Critérios para reconhecer a senciência
Sheep family sleeps together in the grass

Critérios para reconhecer a senciência

Há três critérios gerais para decidir se um ser é senciente. Eles envolvem considerações (1) comportamentais, (2) evolutivas e (3) fisiológicas.

Comportamento

Quando experimentamos sofrimento ou desfrute, tendemos a nos comportar de certos modos. Fazemos caretas, choramos, gememos… e o mesmo acontece com outros seres sencientes. Isso se aplica tanto a seres humanos como a um grande número de animais não humanos. Comportamentos desse tipo indicam que aqueles que se comportam assim estão tendo experiências positivas ou negativas1.

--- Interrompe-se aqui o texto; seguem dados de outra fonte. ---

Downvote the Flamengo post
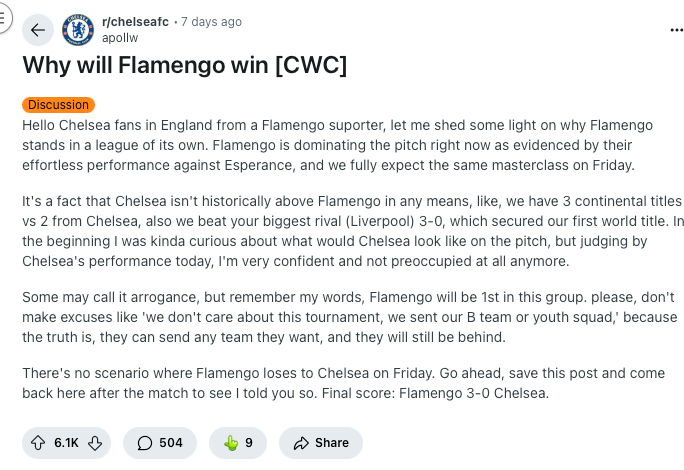click(x=95, y=443)
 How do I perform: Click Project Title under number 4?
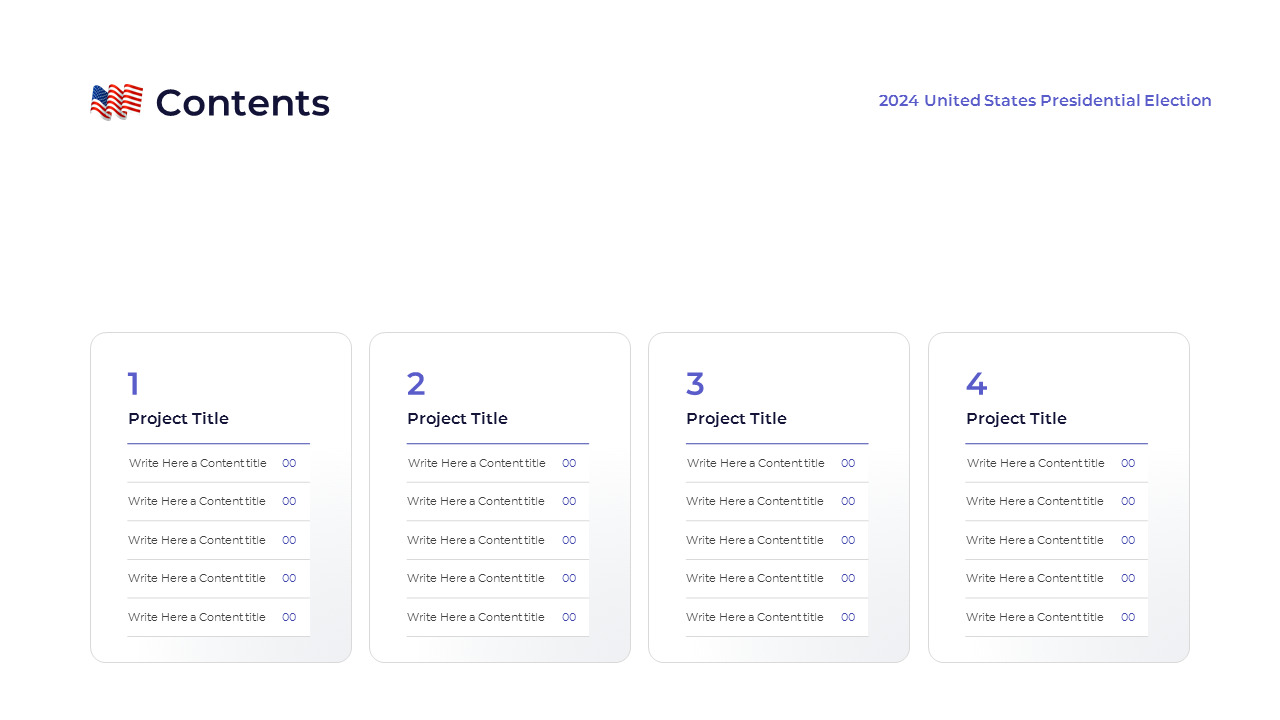pyautogui.click(x=1016, y=419)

Existem, além disso, certos tipos de comportamentos que podem nos levar a supor que uma criatura pode estar tendo essas experiências, a saber, aquelas que demonstram uma compreensão de aspectos benéficos ou prejudiciais do ambiente. Por exemplo, podemos ver que um animal, após ter sido queimado pela primeira vez, manterá distância do fogo no futuro. E o mesmo se aplica às experiências positivas: quando um animal encontra alimento em um certo local e depois retorna àquele ponto. No entanto, esse comportamento por si só não nos dá uma razão para acreditar que essas criaturas são capazes de experimentar sofrimento e desfrute. Trata-se, de modo mais geral, de uma razão para crer que eles são capazes de ter experiências e são, portanto, conscientes. Embora devamos também notar que é perfeitamente possível que existam seres que são conscientes mas não têm nenhuma capacidade de aprendizagem.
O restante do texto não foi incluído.